Segundo, el compromiso con Cristo no es todo. Siguen muchas otras cosas, en la medida en que procuramos adquirir madurez en Cristo. Pero se trata de un comienzo indispensable, algo de lo cual damos testimonio cuando decimos públicamente, «Acudo a Cristo, me arrepiento de mis pecados, renuncio al mal». Tercero, no importa en absoluto si, aunque sepamos que nos hemos vuelto a Cristo, no podemos recordar la fecha cuando lo hicimos. Algunos recuerdan la fecha; otros no. Lo que importa no es cuándo, sino si realmente hemos depositado nuestra confianza en Cristo. Jesús describió el comienzo de nuestra vida cristiana como un segundo «nacimiento», y esta analogía resulta útil de muchas maneras.

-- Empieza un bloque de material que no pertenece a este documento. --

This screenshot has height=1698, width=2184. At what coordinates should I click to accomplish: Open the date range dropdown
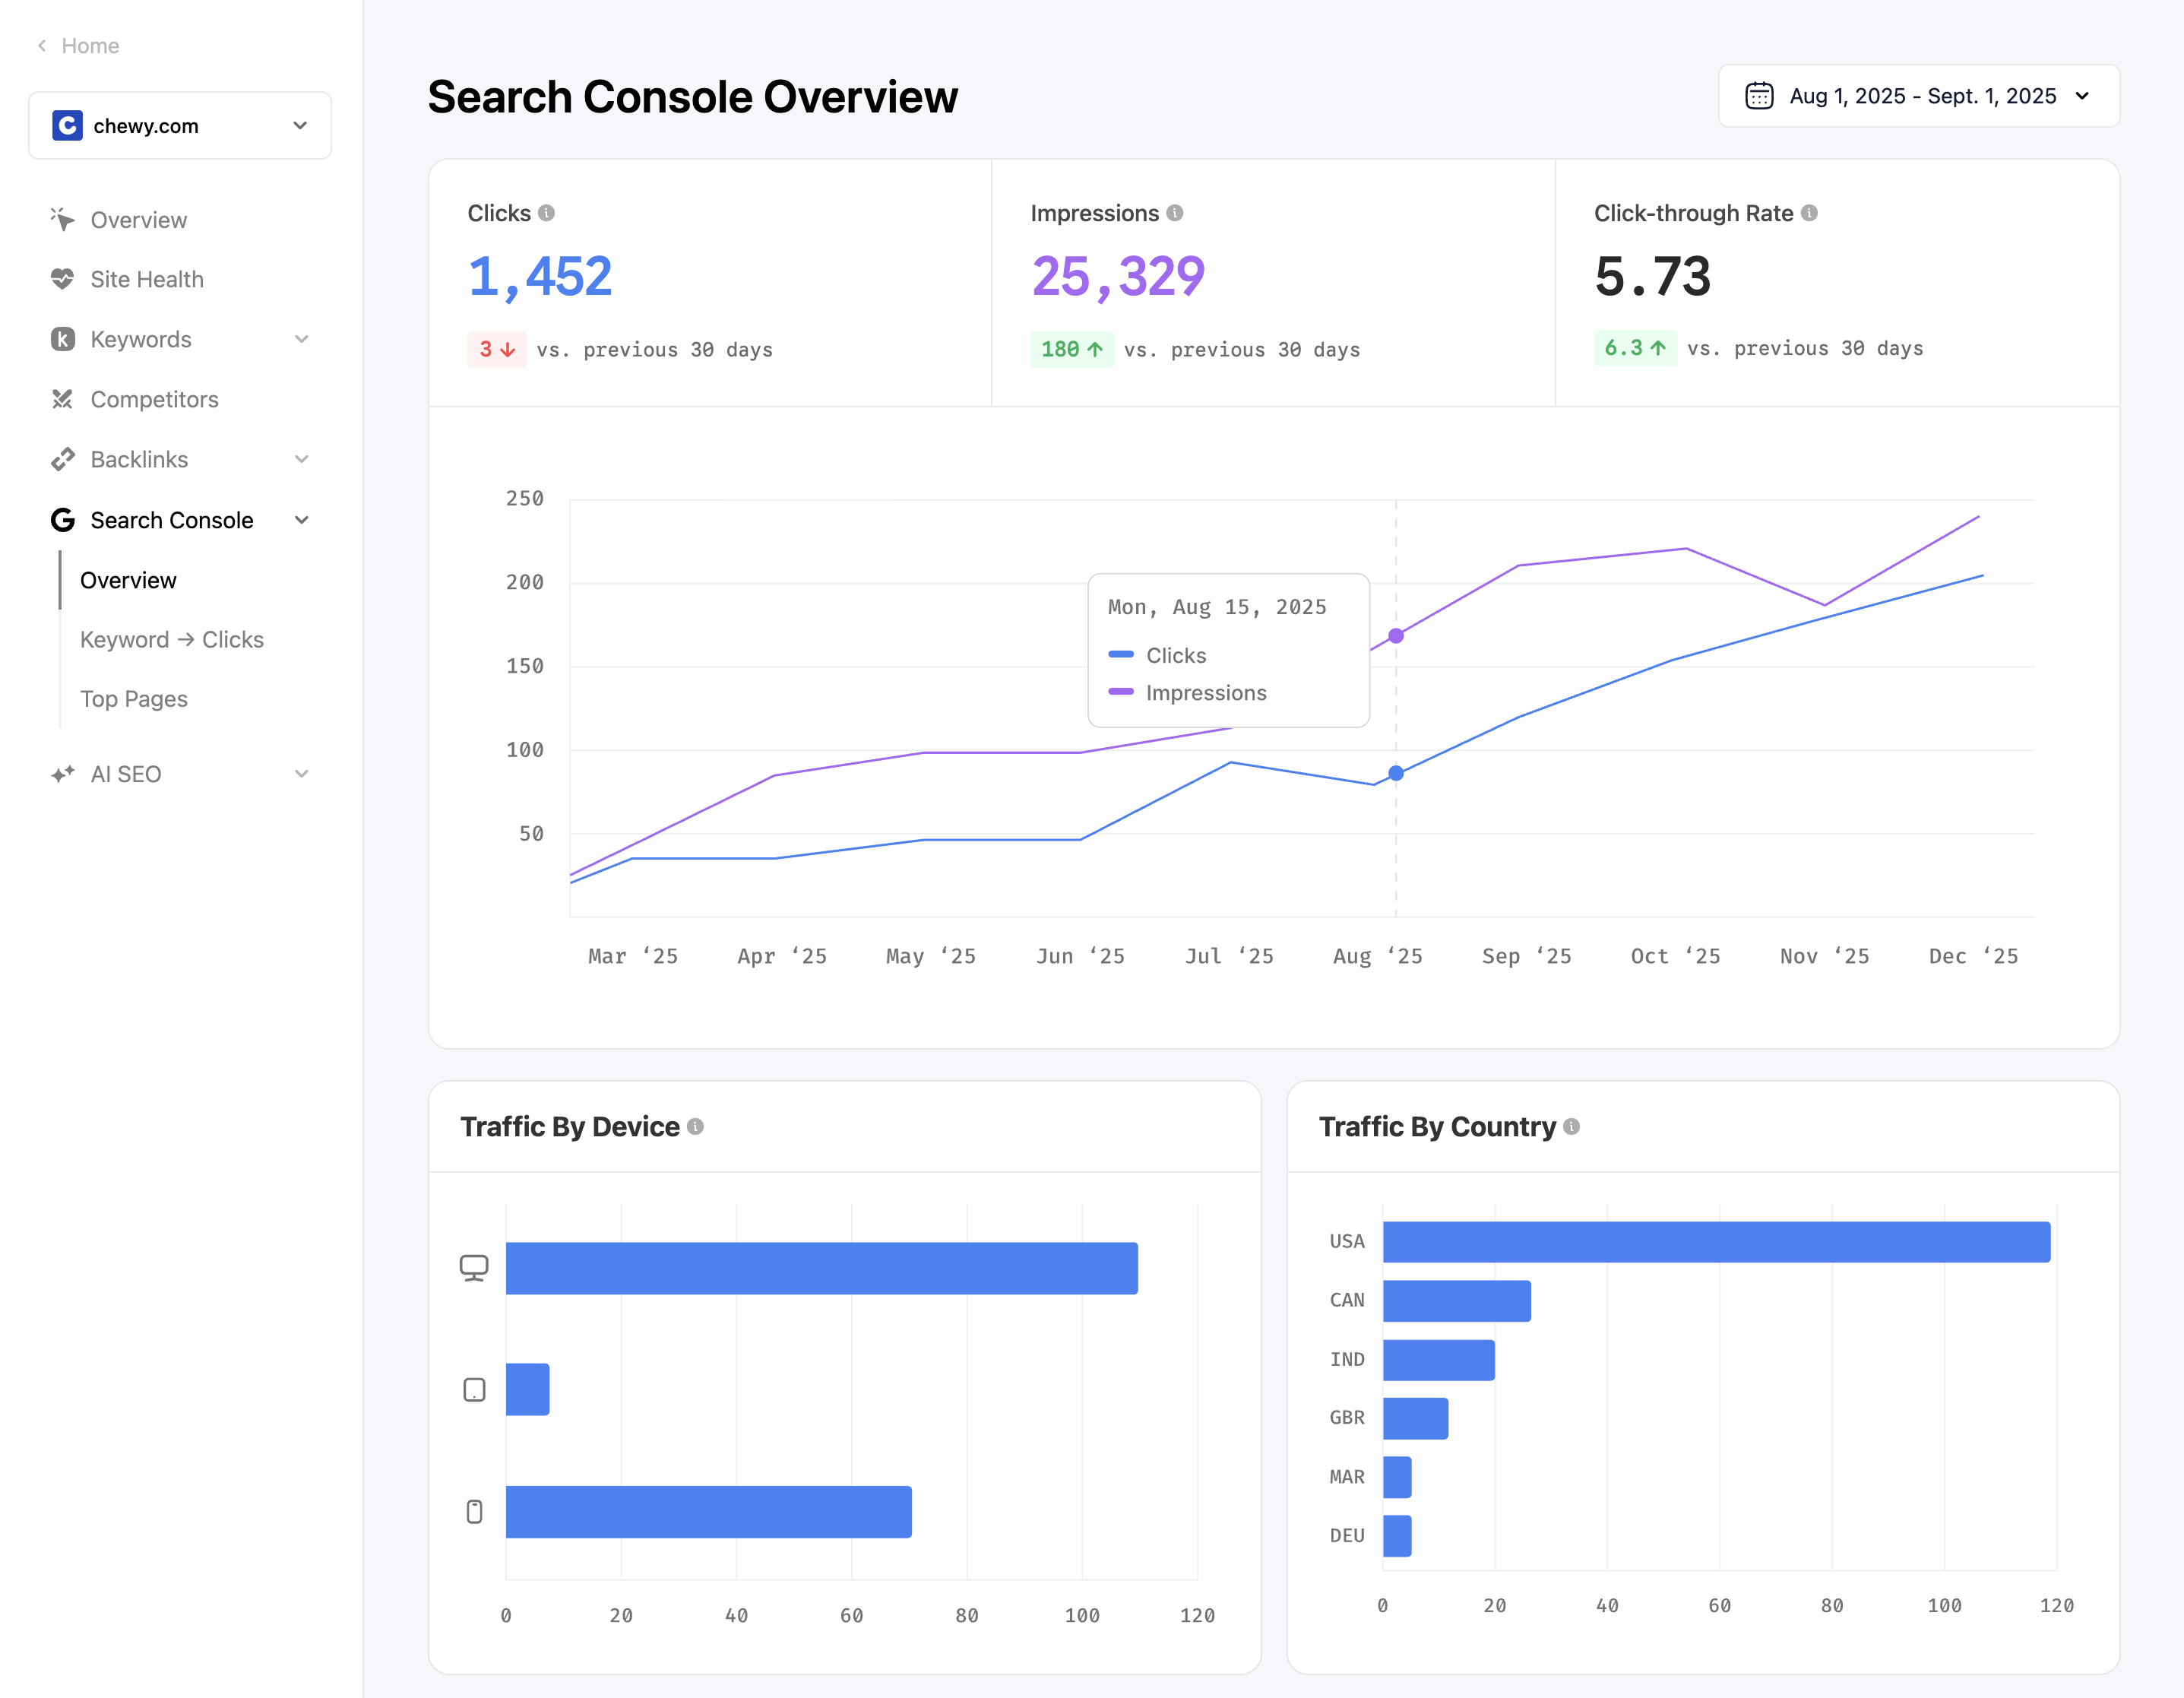click(x=1918, y=96)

Por ejemplo, no somos conscientes de que se haya efectuado nuestro propio nacimiento físico, y jamás habríamos sabido la fecha de nuestro cumpleaños si nuestros padres no nos lo hubiesen dicho. Sabemos que nacimos, aun cuando no lo recordamos, porque disfrutamos de vida en la actualidad, algo que sabemos que tiene que haber comenzado cuando nacimos. Algo semejante ocurre con el nuevo nacimiento.